Betapa kagetnya saya yang tiba-tiba diberondong pertanyaan, “Apa tujuan


hidupmu?”, “Apa filosofi keluargamu?”, “Sudahkah kamu menjadi orangtua yang pantas
bagi anak(-anak)mu?”, “Sebelum kamu menuntut anak(-anak)mu menjadi orang yang
seperti harapanmu, bisakah kamu memberikan teladan yang baik bagi anak(-anak)mu?”,

Tapi perasaan ini seperti tidak bisa mengelak dari serangan pertanyaan-pertanyaan
tersebut. Karena memang justru hal-hal itulah yang harus kita pikirkan terlebih dahulu
dalam proses kita mendidik anak. Ternyata mendidik anak yang ideal tidak semudah yang
selama ini saya bayangkan, hanya tinggal memasrahkan ke sekolah dan komplain ke sekolah
jika anak kita bermasalah baik dalam hal akademik maupun psikologis.

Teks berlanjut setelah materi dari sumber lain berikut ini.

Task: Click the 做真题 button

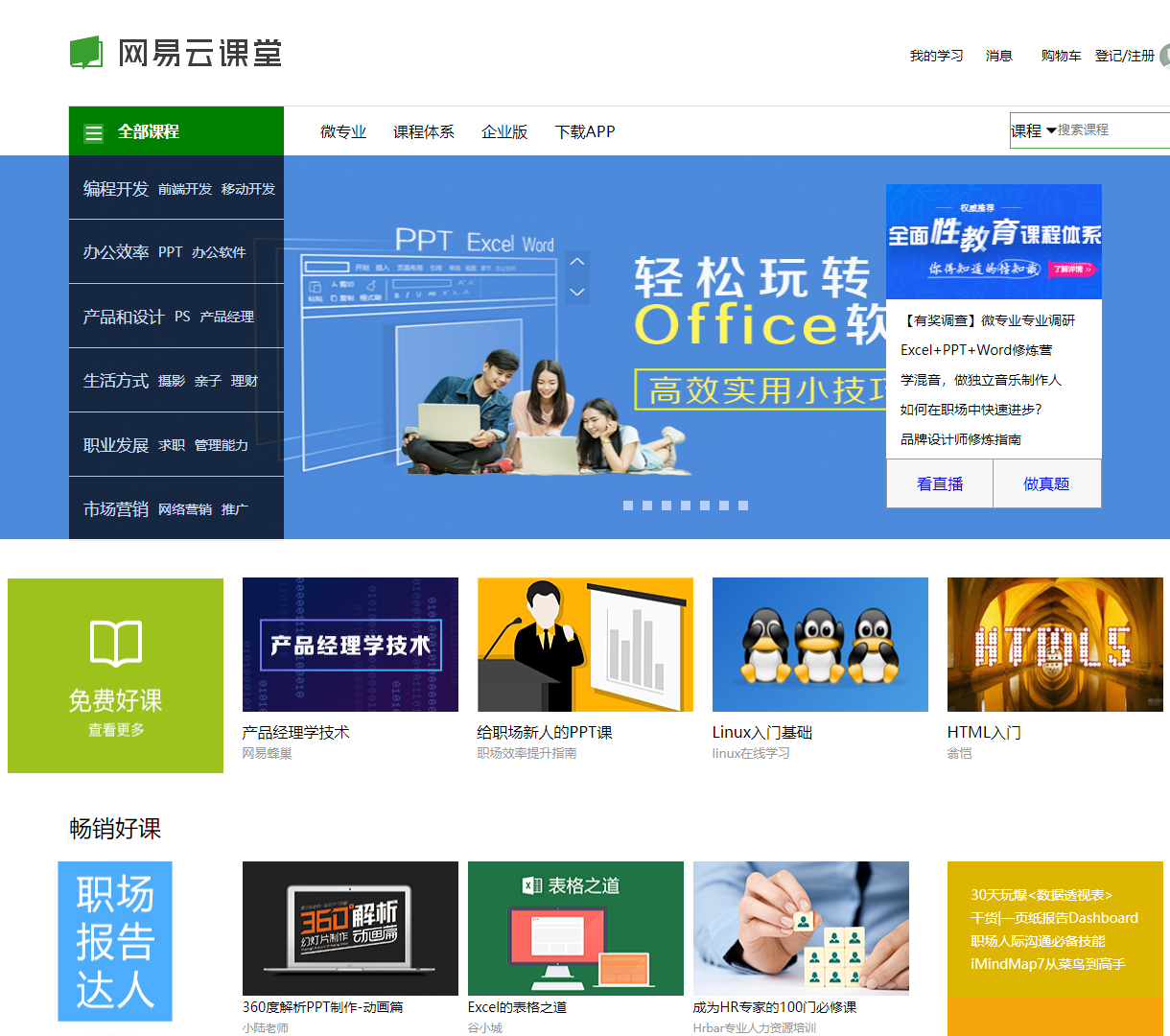Action: point(1046,483)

Ternyata begitu
besar tanggungjawab kita sebagai orang tua yang diberi kepercayaan oleh tuhan dan
masyarakat untuk menyiapkan generasi mendatang yang berkepribadian luhur dan mampu
menjadi berkat bagi masyarakat dan peradaban manusia.

Untuk mencapai tujuan luhur tersebut, Charlotte Mason mengemukakan tiga piranti
utama yang idealnya digunakan dalam mendidik anak; atmosfir, disiplin dan ide-ide yang
hidup.

Pertama, atmosfir. Seorang anak akan menyerap banyak hal dari lingkungannya,
terutama dari orangtuanya. Dari orang tuanya, anak akan belajar nilai-nilai yang membentuk
kepribadian dan cara pandangnya terhadap kehidupan dan bagaimana menjalaninya.
Teladan yang diberikan orang tua akan lebih berkesan dan membekas dalam sanubarinya
dibandingkan sekedar perintah dan larangan yang dilontarkan orang tua kepada anak.

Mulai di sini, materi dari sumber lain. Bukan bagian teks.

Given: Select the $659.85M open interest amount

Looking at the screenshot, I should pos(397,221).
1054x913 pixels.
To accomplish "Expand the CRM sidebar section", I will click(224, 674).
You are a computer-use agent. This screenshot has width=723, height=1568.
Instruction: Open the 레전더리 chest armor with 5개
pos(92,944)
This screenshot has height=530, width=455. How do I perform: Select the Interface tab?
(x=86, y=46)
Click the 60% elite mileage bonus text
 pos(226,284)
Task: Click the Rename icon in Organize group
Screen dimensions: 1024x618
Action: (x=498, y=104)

Kedua, disiplin. Awalnya saya membayangkan disiplin melulu berkaitan dengan


perintah dan hukuman. Ternyata saya salah. Disiplin yang dimaksud oleh Chartolle Mason
adalah pembentukan kebiasaan-kebiasaan baik. Orang tua bertanggungjawab melatihkan
kebiasaan-kebiasaan baik secara bertahap dan konsisten. Mulai lah dari yang sederhana dan
kecil. Tidak perlu tergesa-gesa menuntut anak untuk secara kilat menjadi anak yang baik.

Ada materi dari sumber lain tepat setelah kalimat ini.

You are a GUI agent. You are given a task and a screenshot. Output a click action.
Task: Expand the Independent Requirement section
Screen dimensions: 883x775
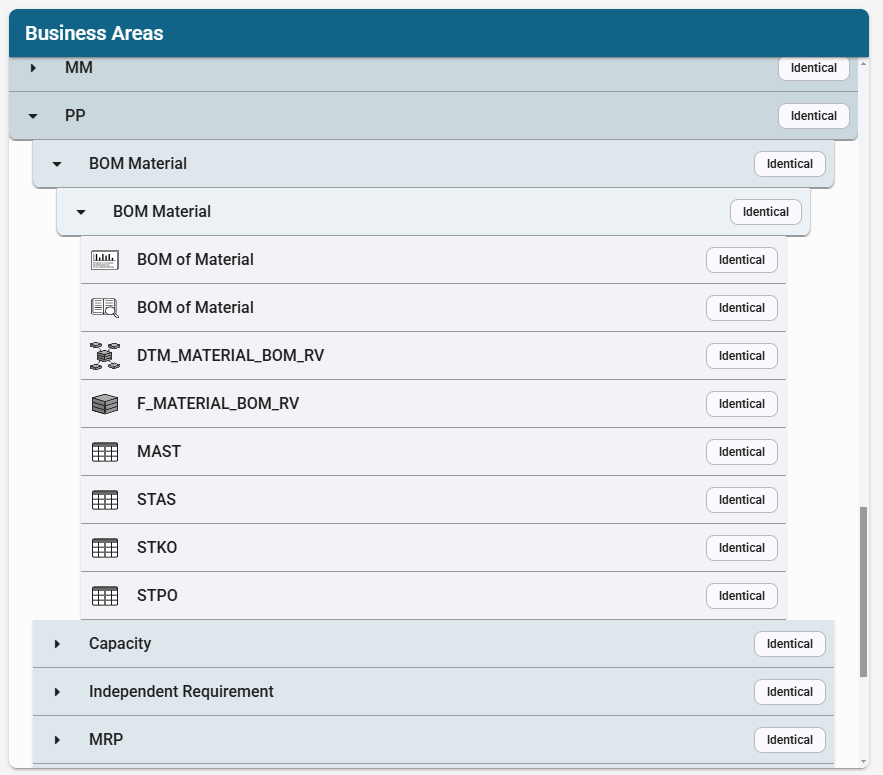tap(57, 692)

Ketiga, ide-ide yang hidup. Saya sangat terkesima dengan poin ketiga ini.
Menanamkan pemikiran dan ide-ide yang hidup pada anak, bukan sekadar fakta-fakta
kering yang membosankan. Berbeda dengan cara belajar di sekolah yang sebagian besar
materi pelajarannya adalah buku-buku yang berisi ringkasan pengetahuan dengan teks-teks
yang kering, Charlotte Mason menawarkan metode belajar menggunakan buku-buku yang
“hidup”, yakni muatan pelajaran (ide-ide) dalam bentuk naratif atau cerita yang ditulis oleh
orang-orang yang mempunyai ketertarikan mendalam pada topik yang ditulisnya, sehingga
tulisannya menjadi hidup. Anak diminta untuk menceritakan kembali dengan kata-katanya
sendiri, sehingga ide tersebut akan tertanam dan menjadi milik pribadi sang anak. Tidak ada
soal isian kosong ataupun pilihan ganda yang harus mereka jawab. Belajar akan menjadi
lebih menyenangkan dan efektif.

Betapa saya bersyukur menemukan pemikiran Charlotte Mason melalui buku CYB.
Meskipun masih banyak hal yang harus saya dan pasangan pelajari, meskipun masih banyak
pertanyaan yang harus kami refleksikan dalam kehidupan, namun semangat untuk belajar
semakin tumbuh.

Mendidik anak menjadi insan kamil memang bukan suatu hal yang instan dan sepele.
Dibutuhkan proses yang panjang, keteguhan hati dan kesabaran lebih. Kita sebagai orang
tua tidak cukup hanya bermodalkan cinta yang kita limpahkan pada anak, namun kita juga
mempunyai tugas utama untuk terus belajar menjadi orang tua yang ideal. Jatuh bangun
pasti akan kita alami. Di situlah iman kita diuji. Seberapa yakin kita pada apa yang sedang
kita jalani. Bahwa kita mampu untuk mewujudkan dunia yang lebih baik di masa mendatang.